A new crisis for EU

Members of the eurozone are saying through the medium of Italian elections that the bitter medicine of austerity has be- come poisonous

The results of Italy’s elections leading to a political stalemate are important, not only for Italy but for the eurozone, the European Union (EU) and the world. Although the Italian tendency to exaggerate was very much in evidence, the stark message to the EU and its most powerful member, Germany’s Angela Merkel, was crystal clear: Italy and other members of the eurozone, particularly on the southern periphery, were simply fed up with the kind of austerity that has been imposed under Berlin’s leadership.

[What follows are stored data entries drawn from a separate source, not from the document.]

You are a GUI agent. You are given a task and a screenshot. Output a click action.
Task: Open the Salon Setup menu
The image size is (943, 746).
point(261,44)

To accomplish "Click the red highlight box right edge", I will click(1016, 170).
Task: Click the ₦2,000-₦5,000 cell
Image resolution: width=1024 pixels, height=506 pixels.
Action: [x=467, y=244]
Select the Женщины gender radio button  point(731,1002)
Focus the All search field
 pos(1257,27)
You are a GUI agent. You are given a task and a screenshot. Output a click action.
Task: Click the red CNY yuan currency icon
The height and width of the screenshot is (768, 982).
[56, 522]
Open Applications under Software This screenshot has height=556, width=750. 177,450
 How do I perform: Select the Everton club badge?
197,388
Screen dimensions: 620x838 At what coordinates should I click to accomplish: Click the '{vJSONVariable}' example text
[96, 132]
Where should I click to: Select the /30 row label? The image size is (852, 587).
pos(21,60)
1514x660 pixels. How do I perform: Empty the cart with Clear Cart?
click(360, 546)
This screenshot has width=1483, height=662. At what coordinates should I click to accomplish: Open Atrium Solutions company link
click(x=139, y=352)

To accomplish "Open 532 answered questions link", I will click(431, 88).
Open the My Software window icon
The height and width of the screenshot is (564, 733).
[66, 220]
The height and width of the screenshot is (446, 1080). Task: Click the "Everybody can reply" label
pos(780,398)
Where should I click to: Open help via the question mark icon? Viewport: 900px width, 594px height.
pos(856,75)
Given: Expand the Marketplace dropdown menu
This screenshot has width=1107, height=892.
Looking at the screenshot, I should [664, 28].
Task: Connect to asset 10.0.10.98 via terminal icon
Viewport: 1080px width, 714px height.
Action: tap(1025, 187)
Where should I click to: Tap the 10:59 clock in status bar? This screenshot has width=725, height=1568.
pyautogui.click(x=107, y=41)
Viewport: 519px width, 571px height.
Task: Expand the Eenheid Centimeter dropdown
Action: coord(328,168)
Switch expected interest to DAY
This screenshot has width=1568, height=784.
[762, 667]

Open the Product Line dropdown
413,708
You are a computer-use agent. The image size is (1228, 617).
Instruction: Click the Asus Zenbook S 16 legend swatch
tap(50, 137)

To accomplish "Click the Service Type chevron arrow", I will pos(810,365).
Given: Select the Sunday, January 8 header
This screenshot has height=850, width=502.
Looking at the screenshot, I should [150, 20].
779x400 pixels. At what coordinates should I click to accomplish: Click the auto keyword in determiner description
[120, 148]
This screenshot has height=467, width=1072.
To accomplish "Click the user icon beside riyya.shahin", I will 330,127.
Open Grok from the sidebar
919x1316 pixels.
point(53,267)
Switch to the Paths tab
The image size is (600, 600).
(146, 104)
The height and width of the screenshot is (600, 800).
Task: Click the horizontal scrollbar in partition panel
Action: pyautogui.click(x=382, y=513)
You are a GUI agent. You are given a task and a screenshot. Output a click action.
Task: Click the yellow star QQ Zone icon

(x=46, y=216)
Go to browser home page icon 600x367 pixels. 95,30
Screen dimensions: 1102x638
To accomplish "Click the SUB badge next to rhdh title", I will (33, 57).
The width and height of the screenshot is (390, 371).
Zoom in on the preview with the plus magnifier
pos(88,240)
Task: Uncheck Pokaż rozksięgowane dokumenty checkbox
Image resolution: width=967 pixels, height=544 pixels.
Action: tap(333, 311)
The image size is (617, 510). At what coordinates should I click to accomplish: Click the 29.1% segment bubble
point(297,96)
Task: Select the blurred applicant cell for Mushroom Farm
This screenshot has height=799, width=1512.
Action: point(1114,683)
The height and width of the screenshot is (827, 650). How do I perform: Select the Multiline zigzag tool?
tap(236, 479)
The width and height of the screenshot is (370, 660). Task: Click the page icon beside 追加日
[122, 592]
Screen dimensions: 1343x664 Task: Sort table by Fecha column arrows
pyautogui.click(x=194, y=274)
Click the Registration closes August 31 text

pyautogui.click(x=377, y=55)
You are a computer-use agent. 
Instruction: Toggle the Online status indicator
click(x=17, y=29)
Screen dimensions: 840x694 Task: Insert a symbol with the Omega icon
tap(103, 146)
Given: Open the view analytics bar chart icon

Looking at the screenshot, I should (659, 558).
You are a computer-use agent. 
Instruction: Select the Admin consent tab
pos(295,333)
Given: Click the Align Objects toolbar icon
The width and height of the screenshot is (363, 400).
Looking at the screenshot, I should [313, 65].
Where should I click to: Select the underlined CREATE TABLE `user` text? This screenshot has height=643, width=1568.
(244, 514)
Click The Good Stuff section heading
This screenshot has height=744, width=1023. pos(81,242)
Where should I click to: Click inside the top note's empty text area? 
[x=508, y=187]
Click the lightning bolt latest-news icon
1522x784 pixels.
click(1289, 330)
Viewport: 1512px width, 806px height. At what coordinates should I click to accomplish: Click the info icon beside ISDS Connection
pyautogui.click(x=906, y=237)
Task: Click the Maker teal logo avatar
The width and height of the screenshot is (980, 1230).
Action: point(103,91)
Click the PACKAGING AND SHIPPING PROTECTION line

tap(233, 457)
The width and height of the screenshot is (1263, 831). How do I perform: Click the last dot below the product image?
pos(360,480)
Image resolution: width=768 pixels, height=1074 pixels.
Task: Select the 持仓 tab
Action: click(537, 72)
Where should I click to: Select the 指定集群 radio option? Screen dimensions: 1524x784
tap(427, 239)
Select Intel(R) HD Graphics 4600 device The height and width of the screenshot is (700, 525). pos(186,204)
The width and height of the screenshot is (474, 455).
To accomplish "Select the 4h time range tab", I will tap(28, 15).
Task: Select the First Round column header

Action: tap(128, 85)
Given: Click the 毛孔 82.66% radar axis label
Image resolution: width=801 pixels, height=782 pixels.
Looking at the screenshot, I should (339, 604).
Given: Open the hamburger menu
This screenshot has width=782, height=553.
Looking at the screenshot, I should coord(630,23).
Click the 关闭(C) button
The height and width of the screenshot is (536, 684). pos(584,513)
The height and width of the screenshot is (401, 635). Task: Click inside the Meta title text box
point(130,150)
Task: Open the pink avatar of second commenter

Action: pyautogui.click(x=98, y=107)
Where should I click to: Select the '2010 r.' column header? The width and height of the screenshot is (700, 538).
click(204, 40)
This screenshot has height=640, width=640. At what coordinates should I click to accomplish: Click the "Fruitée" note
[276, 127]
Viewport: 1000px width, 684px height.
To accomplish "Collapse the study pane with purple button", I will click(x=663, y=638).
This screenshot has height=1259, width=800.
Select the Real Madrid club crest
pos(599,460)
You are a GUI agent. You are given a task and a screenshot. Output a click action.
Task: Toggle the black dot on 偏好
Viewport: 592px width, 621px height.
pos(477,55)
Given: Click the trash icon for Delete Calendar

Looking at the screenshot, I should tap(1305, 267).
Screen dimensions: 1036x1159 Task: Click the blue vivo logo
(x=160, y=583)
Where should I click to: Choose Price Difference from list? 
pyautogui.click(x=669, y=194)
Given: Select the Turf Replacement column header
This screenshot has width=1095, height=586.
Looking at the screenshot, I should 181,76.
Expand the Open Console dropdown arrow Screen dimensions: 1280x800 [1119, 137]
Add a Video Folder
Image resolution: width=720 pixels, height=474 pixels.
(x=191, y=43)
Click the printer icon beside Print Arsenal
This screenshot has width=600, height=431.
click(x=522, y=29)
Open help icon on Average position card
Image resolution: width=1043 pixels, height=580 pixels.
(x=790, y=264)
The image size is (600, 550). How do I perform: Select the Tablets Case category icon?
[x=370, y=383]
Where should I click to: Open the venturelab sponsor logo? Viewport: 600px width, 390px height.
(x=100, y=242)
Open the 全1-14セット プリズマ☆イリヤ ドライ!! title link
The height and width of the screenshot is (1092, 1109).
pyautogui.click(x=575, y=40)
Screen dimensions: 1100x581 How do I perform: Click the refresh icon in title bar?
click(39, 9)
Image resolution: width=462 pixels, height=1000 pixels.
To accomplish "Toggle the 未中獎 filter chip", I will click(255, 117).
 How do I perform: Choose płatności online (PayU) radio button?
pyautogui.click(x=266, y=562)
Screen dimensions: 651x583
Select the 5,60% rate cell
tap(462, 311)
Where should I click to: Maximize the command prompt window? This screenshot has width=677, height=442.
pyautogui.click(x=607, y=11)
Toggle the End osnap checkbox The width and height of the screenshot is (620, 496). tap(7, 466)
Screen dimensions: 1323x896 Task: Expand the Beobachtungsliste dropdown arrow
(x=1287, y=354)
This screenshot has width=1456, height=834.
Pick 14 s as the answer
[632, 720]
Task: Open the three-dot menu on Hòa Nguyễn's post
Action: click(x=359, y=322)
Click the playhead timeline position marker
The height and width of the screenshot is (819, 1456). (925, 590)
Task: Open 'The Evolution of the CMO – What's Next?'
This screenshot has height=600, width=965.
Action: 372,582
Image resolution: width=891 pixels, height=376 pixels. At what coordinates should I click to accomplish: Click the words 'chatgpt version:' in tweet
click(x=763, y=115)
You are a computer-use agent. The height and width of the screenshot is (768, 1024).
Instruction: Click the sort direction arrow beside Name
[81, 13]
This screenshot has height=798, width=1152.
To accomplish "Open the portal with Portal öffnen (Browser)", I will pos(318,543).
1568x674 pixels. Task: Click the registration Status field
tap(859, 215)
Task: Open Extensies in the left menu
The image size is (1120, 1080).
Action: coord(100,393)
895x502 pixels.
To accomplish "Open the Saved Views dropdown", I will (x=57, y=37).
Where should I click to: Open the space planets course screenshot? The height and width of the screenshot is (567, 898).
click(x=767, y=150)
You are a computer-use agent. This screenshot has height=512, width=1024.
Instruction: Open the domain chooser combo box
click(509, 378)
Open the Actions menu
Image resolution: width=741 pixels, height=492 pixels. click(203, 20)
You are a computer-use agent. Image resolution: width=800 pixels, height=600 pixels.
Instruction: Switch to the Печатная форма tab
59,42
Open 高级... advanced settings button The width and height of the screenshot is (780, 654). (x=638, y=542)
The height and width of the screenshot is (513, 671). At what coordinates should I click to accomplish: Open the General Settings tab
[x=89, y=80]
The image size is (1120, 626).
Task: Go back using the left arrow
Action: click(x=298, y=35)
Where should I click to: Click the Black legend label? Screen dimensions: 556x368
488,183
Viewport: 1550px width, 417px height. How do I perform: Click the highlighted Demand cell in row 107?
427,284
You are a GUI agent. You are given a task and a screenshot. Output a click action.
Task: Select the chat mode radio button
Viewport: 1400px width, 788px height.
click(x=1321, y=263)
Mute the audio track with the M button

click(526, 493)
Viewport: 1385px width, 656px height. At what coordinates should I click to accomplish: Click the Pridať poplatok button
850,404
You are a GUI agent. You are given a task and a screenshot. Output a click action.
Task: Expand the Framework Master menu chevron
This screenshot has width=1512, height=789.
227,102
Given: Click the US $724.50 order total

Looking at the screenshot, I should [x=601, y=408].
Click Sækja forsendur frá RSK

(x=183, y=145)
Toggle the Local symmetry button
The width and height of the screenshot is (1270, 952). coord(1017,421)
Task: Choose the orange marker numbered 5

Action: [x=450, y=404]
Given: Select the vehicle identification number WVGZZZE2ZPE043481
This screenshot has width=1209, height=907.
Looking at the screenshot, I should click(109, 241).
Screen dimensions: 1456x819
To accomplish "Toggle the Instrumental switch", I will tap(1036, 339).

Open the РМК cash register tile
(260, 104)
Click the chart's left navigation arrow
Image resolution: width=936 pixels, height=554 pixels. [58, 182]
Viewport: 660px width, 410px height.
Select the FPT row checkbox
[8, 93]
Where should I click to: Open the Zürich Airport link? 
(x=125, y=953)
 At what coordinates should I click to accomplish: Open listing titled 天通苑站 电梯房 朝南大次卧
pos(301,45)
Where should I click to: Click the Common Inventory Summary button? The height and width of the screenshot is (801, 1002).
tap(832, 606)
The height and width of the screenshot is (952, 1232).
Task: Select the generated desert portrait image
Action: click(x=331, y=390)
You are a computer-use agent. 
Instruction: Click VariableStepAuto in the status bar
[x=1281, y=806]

The world’s reaction was equally clear. Markets around the world tumbled. The crucial question is: where do the eurozone and the EU go from here? While Europe digests the extraordinary nature of the results, let us look at what happened. Pier Luigi Bersani’s centre-left party barely managed to emerge with the largest number of seats in the Lower House. The old warhorse, Silvio Berlusconi, Prime Minister for various stints who had announced his retirement from politics, changed his mind and is ahead in votes for the Senate.
And surprise of surprises, the comedian Bepper Grillo came out of nowhere on an anti-austerity platform to win a quarter of the votes. He was characteristically immodest, freely abused the political class and blamed traditional politicians who have “led the country to catastrophe”. He declared, “We’ve started a war of generations.”
The party of the present Prime Minister, Mario Monti, barely made the 10 per cent cut. While horse-trading to form a coalition has already begun, Mr Berlusconi suggested that fresh elections — a distinct possibility in the event of a continuing stalemate — should be avoided. As an opening gambit, he said he was willing to do a deal with Mr Monti. But a host of questions remained unanswered.
In a sense, the Italian election results represent a grave crisis for the European Union. Despite widespread recent protests in Greece, Spain, Portugal and Italy against the austerity regime blessed by Germany, the conventional wisdom was that this bitter medicine was essential for the health of Europe and the world. Italians have now shattered this comfortable assumption because there comes a breaking point and members of the eurozone are saying through the medium of Italian elections that enough is enough. It is their belief that the medicine has now become poisonous.
Italy’s is the third-largest eurozone economy and there is an unambiguous message in a comedian running away with a quarter of the vote. He used social media and attacked the political class in public squares around the country. On the other hand, it comes as no surprise that Mr Berlusconi had offered to pay back to Italian voters new house taxes imposed by the authorities on returning to power. Although the billionaire former Prime Minister did not come out at the top, he performed remarkably well, with an Italian newspaper headlining the result as a “Berlusconi Miracle”.
Although events leading up to the elections and their outcome are worth a comic opera, few political pundits are fooled by the extravagant propensities of the country’s politicians. It is not a matter of merely trying to form another unwieldy coalition to muddle through. If nothing else, the entry of the wild card, comedian Grillo and his Five Star Movement, bring a totally new element to the electoral scene. How will he and his party react to the hardboiled game of electoral politics? No one knows.
Brussels and Berlin, the seat of the European Union, have a full-blown crisis on their hands. They will have to go back to the drawing board to see how to resolve a problem that could well get out of hand. The edifice carefully built on how the austerity regime would lead to salvation suddenly seems fragile. Clearly, the weight of the austerity measures has become unbearable for Italy, Greece, Spain and Portugal. In the end, the human element has reasserted itself because it is not merely a question of doing the sums on paper but also, crucially, an issue of counting the human costs.
It is all very well to say, as the main paymaster Germany is inclined to, that a country and a people must pay for their extravagances. But the EU is equally to blame for turning a blind eye to unsustainable expenditures and dodgy figures produced by states’ statistical authorities. Indeed, it took the persistence of the British Prime Minister, David Cameron, to get the EU to reduce a little, rather than increase, its projected next budget. But he was unable to dent the privileged position of the agricultural budget zealously protected by France.
More than a left-right split in Europe, Italy’s election outcome is a stark demonstration of how one of the most successful regional groupings in the world after burying the hatchet of two bloody wars and hatred of the 20th century, brought untold prosperity to the European continent. In recent years, the costs of continuing recession and new deprivation have hit European populations hard because the bulk of them had got used to post-war levels of prosperity.
The tasks before European leaders, particularly the wealthiest of the group, are clear. They must reinvent the European Union and the eurozone. It is not merely a question of tightening the eurozone rules to synchronise key elements of fiscal policy. It is essentially to undertake another leap of faith to take a new path to fiscal solvency without squeezing European populations to a kind of austerity that has become unacceptable. The EU journey has been long enough to yield a rich harvest of experiences.
Europe and the world will look up to Ms Merkel to strike a bold new line. She is, of course, operating within the German political system and has to win the next election. Sometimes the call of statesmanship is higher than that of electoral politics. The world will be watching to see whether she and her country will measure up to the new challenge thrown at them by circumstances and the responsibility of leadership.